Injury at work in terms of the Serbian Law on Health Insurance (ZZS) is any injury to the insured (employee) that occurs in spatial, temporal and causal connection with the performance of work on the basis of which he is insured, caused by direct and short-term mechanical, physical or chemical effects. sudden changes in body position, sudden body load or other changes in the physiological state of the organism. Injury at work also means an injury (in the manner described above) that the employee (insured) suffers while performing work in a job where he is not assigned, but which is certainly performed in the interest of the employer. Injury at work is also considered an injury that the employee suffers upon arrival or return from work.
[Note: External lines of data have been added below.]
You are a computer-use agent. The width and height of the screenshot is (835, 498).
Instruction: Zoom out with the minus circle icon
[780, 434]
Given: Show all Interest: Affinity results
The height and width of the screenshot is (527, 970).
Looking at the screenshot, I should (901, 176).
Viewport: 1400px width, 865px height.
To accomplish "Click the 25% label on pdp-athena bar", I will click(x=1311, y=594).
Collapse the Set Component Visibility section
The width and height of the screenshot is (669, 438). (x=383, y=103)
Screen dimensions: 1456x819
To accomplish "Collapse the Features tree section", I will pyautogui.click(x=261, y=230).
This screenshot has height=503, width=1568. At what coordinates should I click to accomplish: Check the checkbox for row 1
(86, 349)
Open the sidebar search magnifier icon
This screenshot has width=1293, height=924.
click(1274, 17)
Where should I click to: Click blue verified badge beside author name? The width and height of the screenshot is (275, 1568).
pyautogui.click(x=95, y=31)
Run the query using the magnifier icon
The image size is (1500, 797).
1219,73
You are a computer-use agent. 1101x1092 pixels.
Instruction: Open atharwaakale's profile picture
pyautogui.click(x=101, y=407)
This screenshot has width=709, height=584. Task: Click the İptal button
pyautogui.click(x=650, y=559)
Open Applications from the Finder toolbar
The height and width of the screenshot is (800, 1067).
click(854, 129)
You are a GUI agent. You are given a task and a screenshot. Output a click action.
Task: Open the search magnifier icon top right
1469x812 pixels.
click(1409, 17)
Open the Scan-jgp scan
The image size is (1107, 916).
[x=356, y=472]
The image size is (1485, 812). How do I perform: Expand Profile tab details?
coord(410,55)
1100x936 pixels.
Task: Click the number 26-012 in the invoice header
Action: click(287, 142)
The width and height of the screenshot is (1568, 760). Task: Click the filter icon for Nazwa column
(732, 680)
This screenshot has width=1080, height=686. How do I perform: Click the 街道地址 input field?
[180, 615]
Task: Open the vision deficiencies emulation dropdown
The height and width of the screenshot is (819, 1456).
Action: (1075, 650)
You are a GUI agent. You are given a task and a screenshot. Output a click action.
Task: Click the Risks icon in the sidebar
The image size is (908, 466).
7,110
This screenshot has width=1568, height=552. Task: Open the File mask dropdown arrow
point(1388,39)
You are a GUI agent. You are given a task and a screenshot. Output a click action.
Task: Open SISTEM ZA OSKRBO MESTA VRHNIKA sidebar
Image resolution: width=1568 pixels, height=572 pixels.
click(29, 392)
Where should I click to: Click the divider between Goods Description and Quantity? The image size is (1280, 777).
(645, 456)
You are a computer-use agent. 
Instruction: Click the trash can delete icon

The employee’s right to salary compensation is prescribed by Article 114 of the Labor Law. An employee is entitled to salary compensation during absence from work due to temporary incapacity for work for up to 30 days:
At least 65% of the average salary in the previous 12 months before the month in which the temporary incapacity for work occurred, provided that it may not be lower than the minimum wage determined in accordance with this Law, if the incapacity for work is caused by illness or injury outside work , unless otherwise provided by law;
The employer is obliged to compensate the damage as a consequence of the injury at work. The Labor Law unequivocally prescribes this obligation of the employer. It is the business practice of every serious employer to conclude liability insurance contracts with insurance companies for injuries to workers at work. If your employer has concluded such an insurance policy, a claim for damages is submitted to that insurance company. If the employer has not concluded a contract with the insurance company, the claim for damages is submitted directly to him. If the claim is submitted directly to the employer, it is important to note that there are two grounds for his liability for the damage: subjective and objective. In the case of subjective liability, the employee must prove the causa between the injury he suffered at work and the employer’s failure. In the case of strict liability, the rule on the presumption that the damage was caused by a dangerous item, ie in connection with a dangerous activity, applies, so the burden of proof is on the employer to prove that the dangerous item or dangerous activity does not cause damage.
Types of damages in the case of injuries at work are divided into material and non-material damage. Depending on the circumstances of the case, the employee may claim compensation for only one type of damage from the above or may claim compensation for material and non-material damage together.
The manner of exercising the right to compensation depends on the specific situation. In the text above, we have stated the manner in which the right to compensation for damages is exercised in the event that the employer has concluded a contract with the insurance company. If there is no such contract, the employee (injured party) and the employer can conclude an out-of-court settlement. This solution is the best for both parties, there are no additional costs and court fees, and the obligation, ie. the legal effects of such a settlement are the same as for a court judgment. Due to the complexity and specificity of each specific situation, we advise that in this case, the injured party (employee) hires a lawyer to take care of the best interests of the injured party with his professional knowledge.
If, on the other hand, the two parties cannot agree on the conclusion of an out-of-court settlement, the employee who suffered damage may file a lawsuit in court and initiate civil proceedings. The subject of the dispute is compensation for damage, so it is important to emphasize that care should be taken with the statute of limitations. The period of 3 years from the knowledge of the violation is preclusive and the expiration of this period is due to obsolescence. The deadline for filing a lawsuit for damages is 5 years from the date of the damage.